-- Raw data follows --

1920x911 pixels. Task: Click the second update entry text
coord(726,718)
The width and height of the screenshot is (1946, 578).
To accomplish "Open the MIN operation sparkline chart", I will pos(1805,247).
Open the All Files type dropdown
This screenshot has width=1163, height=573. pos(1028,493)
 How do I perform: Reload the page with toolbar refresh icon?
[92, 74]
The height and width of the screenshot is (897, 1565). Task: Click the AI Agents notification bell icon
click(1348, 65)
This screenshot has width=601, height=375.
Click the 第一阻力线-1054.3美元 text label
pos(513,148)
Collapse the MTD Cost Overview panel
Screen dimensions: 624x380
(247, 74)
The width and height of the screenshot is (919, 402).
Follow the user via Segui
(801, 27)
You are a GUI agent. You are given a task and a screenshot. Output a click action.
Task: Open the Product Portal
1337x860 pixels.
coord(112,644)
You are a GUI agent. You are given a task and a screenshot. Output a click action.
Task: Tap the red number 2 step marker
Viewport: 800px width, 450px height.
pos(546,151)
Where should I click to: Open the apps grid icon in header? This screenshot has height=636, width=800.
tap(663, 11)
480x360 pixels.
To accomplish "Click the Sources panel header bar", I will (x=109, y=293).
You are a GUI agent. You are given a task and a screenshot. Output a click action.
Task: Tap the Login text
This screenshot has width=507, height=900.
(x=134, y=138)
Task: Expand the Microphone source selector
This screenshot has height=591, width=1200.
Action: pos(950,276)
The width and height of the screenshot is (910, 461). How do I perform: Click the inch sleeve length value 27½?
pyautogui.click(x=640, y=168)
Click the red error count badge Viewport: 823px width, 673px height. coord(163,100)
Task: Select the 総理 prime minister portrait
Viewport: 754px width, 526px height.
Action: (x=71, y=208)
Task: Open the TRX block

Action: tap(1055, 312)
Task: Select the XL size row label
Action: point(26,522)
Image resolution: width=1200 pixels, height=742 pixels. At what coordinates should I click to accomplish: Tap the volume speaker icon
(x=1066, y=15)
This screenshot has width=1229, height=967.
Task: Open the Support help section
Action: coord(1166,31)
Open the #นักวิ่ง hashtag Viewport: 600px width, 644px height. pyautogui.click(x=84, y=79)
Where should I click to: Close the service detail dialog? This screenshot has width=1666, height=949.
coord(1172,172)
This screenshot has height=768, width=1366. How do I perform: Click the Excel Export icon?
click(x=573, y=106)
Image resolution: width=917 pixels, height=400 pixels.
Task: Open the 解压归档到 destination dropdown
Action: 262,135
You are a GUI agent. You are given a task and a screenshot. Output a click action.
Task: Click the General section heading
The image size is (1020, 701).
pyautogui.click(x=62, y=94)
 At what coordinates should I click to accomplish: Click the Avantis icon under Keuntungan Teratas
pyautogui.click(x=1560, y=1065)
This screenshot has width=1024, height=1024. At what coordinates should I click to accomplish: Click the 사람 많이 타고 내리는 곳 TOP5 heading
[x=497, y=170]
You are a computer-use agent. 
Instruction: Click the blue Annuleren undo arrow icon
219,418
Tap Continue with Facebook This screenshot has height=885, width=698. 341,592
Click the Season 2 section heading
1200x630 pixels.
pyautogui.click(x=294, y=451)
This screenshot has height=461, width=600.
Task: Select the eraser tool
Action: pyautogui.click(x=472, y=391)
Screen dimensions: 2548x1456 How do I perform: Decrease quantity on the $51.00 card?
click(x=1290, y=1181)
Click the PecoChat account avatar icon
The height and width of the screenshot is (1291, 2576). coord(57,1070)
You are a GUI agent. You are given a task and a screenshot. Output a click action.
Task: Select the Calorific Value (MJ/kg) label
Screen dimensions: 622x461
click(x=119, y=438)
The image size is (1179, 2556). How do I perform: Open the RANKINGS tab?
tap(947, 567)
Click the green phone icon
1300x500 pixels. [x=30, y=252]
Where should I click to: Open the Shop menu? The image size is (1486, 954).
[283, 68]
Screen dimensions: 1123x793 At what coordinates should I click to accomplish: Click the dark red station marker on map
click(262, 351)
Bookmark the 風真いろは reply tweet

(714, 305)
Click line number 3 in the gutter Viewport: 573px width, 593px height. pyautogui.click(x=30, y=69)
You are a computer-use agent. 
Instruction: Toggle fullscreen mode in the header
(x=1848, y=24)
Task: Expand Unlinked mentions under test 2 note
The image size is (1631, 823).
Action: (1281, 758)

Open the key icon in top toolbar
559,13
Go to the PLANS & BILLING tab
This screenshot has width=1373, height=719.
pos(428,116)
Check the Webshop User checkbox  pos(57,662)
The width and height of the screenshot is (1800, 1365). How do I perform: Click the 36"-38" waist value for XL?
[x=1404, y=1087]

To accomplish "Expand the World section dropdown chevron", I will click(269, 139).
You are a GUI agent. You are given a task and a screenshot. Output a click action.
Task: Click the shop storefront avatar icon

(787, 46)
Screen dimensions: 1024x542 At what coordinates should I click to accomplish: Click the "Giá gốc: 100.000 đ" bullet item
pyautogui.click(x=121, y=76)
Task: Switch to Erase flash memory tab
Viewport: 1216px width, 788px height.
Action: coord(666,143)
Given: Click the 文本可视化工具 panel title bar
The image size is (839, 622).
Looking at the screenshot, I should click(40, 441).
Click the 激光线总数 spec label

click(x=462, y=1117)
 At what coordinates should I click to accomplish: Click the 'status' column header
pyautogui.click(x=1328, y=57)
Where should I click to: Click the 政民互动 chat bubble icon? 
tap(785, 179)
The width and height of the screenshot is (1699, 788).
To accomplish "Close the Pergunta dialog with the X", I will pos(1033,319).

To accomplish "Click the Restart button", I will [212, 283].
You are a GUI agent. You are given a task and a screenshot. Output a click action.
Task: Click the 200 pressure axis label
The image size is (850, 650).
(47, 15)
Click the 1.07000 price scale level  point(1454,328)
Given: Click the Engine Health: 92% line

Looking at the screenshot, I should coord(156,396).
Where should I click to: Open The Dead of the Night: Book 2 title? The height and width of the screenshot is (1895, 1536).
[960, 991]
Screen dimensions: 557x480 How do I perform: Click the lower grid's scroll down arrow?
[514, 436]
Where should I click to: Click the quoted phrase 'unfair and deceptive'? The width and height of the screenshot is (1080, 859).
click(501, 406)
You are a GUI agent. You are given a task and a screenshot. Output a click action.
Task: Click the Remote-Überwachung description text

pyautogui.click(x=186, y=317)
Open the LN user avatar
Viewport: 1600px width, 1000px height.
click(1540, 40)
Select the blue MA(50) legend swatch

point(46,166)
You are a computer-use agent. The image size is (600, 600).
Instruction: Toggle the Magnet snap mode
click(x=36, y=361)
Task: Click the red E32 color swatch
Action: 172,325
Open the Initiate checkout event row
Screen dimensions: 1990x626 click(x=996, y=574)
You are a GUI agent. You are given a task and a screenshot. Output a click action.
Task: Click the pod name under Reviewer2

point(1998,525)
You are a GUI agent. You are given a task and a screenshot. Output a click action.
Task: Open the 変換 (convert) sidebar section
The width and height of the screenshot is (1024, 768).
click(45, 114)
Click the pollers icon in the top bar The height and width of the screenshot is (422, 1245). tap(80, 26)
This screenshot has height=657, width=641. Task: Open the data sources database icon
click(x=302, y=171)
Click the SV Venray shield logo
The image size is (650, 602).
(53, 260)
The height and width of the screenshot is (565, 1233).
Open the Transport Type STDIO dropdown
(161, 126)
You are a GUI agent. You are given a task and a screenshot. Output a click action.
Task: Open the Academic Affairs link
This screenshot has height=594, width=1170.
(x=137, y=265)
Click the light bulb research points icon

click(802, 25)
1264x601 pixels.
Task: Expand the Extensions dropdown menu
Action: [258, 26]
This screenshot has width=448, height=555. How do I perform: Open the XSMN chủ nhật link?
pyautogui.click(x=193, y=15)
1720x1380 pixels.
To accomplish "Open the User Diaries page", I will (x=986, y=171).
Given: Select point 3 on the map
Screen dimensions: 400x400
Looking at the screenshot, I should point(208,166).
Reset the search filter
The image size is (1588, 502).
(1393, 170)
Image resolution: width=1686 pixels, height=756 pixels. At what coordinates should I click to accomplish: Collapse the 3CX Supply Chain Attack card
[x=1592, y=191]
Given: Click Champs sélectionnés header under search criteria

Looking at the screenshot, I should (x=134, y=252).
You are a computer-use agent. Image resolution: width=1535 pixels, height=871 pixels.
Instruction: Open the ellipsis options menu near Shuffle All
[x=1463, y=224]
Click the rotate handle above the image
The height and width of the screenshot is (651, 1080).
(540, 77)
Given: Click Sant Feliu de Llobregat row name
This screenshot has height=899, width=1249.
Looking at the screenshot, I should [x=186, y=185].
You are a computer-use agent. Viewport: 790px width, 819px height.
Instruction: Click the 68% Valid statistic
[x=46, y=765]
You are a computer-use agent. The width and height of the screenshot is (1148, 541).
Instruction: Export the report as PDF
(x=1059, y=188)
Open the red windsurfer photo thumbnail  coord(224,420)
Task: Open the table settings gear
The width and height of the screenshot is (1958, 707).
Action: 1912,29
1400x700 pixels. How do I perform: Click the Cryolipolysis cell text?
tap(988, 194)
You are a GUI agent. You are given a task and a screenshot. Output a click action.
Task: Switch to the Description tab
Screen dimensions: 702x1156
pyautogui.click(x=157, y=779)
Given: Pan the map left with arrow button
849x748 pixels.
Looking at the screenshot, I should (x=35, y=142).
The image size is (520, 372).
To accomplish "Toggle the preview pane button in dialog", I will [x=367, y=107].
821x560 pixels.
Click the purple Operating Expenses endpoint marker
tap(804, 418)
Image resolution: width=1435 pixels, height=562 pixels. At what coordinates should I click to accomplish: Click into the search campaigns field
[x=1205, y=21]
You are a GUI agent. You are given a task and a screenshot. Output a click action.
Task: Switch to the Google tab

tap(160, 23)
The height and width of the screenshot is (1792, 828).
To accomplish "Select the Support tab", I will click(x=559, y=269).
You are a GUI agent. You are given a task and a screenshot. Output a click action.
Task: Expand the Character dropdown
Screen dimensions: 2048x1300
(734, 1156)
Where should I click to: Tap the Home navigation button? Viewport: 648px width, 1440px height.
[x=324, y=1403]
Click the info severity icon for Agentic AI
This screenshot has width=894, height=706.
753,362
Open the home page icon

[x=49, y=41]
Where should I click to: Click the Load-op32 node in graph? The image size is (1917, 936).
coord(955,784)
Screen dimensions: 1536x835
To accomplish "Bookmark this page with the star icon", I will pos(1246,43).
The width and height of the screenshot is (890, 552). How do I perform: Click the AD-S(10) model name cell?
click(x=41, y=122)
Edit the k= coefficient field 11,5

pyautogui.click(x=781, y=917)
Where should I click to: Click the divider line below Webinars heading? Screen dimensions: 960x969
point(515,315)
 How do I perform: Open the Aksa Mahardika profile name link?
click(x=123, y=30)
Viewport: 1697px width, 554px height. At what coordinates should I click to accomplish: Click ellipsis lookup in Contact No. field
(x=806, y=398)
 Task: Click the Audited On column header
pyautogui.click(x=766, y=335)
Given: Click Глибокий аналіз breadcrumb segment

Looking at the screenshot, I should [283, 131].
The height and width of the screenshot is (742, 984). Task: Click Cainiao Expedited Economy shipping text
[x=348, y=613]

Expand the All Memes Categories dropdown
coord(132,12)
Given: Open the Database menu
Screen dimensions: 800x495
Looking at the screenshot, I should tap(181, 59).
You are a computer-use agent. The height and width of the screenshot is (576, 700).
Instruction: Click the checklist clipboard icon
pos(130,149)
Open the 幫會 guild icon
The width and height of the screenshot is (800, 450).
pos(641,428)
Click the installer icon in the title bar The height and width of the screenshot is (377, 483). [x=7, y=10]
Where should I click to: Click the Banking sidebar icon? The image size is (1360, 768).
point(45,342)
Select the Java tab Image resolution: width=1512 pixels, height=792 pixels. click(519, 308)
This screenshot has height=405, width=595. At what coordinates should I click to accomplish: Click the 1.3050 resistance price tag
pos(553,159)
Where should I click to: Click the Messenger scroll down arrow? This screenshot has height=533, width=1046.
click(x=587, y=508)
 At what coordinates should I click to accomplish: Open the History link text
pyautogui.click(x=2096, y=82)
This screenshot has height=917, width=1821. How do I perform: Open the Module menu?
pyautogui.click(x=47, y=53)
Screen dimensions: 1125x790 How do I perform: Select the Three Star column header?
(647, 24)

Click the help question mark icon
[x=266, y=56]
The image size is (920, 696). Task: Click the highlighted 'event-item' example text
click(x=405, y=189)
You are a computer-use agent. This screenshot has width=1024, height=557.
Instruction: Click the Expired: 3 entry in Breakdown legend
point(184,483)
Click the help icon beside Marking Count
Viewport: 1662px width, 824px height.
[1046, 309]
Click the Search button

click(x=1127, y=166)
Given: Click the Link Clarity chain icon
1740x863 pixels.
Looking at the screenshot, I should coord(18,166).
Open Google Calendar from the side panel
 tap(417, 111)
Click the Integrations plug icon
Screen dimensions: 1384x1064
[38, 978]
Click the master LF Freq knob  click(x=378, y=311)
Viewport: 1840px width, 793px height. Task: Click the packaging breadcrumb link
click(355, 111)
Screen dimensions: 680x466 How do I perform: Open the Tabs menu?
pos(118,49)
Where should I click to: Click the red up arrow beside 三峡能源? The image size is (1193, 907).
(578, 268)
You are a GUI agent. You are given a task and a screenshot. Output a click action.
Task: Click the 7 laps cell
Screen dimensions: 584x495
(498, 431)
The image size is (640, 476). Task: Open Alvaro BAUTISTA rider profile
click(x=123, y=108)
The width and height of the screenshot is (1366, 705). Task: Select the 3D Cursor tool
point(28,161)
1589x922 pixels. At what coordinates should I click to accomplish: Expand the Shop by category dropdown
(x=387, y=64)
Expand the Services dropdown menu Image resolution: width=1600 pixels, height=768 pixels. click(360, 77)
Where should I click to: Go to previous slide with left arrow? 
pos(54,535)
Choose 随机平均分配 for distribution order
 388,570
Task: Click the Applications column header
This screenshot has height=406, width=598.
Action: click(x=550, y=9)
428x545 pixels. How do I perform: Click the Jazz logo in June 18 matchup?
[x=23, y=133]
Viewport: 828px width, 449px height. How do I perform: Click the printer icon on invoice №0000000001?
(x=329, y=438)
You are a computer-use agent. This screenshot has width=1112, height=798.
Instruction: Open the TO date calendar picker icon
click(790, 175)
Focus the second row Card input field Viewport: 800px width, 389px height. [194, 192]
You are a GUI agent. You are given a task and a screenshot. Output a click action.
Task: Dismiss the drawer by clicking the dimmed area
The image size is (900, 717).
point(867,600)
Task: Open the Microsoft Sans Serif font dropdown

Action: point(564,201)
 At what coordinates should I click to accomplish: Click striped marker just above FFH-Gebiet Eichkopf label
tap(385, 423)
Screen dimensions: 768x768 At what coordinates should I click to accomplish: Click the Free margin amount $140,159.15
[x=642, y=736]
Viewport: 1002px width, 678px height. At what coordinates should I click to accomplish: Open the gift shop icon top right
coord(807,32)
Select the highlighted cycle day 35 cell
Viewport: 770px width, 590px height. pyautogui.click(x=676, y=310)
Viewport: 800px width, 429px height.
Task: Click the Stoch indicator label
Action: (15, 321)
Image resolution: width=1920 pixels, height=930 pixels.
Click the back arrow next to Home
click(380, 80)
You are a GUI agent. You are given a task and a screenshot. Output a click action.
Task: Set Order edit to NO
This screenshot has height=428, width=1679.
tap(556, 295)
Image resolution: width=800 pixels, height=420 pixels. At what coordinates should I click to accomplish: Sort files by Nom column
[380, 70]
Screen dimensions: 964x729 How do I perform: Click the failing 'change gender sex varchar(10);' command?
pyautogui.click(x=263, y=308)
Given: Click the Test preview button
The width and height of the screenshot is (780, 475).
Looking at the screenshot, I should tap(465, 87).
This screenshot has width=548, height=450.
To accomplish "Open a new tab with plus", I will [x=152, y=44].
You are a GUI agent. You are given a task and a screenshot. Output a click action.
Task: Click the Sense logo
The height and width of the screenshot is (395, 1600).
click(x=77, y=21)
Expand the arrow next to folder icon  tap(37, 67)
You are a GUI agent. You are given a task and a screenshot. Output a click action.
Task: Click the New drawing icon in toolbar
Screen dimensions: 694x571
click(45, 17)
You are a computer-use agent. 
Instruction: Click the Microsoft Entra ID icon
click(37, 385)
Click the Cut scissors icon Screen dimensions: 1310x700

-- Raw data concluded --

**Task objective**:
Reproduce verbatim the lines above, from the line with "1740x863 pixels." through the line with "Task: Click the 7 laps cell".

**Response**:
1740x863 pixels.
Looking at the screenshot, I should coord(18,166).
Open Google Calendar from the side panel
 tap(417, 111)
Click the Integrations plug icon
Screen dimensions: 1384x1064
[38, 978]
Click the master LF Freq knob  click(x=378, y=311)
Viewport: 1840px width, 793px height. Task: Click the packaging breadcrumb link
click(355, 111)
Screen dimensions: 680x466 How do I perform: Open the Tabs menu?
pos(118,49)
Where should I click to: Click the red up arrow beside 三峡能源? The image size is (1193, 907).
(578, 268)
You are a GUI agent. You are given a task and a screenshot. Output a click action.
Task: Click the 7 laps cell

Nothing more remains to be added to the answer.